- **Work task**
Reproduce the top of the data verbatim, through and including the line that contains "The width and height of the screenshot is (1371, 896).".

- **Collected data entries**

------------------------------------------------------------------------

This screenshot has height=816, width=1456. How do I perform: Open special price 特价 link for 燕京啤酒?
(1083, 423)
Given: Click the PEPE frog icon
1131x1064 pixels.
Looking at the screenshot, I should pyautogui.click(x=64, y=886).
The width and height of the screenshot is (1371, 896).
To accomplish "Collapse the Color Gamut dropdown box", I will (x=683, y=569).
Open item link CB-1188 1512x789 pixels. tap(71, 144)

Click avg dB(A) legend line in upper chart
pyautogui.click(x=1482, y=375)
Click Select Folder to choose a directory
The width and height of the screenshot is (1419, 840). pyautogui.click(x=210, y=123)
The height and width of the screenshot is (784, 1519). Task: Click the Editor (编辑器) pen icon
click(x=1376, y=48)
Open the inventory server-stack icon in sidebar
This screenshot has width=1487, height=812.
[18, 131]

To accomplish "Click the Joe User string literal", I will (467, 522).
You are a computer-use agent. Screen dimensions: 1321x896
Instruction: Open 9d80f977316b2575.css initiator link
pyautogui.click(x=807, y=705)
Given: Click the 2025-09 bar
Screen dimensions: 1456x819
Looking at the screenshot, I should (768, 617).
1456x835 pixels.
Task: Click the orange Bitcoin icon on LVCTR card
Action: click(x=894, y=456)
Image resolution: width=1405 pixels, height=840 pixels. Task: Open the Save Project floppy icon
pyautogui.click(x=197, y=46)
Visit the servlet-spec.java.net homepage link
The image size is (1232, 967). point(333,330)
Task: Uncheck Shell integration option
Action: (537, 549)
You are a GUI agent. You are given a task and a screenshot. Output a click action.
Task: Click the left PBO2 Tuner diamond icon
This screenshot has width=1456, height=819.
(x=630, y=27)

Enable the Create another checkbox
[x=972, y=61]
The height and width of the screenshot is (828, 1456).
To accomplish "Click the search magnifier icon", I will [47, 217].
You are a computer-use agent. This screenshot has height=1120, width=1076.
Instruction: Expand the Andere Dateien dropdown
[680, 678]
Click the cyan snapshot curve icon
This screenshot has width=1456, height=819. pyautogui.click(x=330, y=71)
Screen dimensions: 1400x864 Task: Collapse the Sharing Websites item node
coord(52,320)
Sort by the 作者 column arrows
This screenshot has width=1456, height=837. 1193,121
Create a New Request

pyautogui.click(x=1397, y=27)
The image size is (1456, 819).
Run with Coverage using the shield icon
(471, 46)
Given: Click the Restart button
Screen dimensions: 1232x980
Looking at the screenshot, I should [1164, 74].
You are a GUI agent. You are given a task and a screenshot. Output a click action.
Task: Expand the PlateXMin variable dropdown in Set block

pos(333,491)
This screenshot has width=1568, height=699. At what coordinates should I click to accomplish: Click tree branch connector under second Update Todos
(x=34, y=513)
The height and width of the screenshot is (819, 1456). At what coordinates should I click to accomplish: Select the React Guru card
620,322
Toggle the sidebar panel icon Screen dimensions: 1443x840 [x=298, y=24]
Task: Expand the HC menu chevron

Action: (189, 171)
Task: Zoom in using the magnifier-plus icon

------------------------------------------------------------------------

- **Solution for this problem**
This screenshot has height=816, width=1456. How do I perform: Open special price 特价 link for 燕京啤酒?
(1083, 423)
Given: Click the PEPE frog icon
1131x1064 pixels.
Looking at the screenshot, I should pyautogui.click(x=64, y=886).
The width and height of the screenshot is (1371, 896).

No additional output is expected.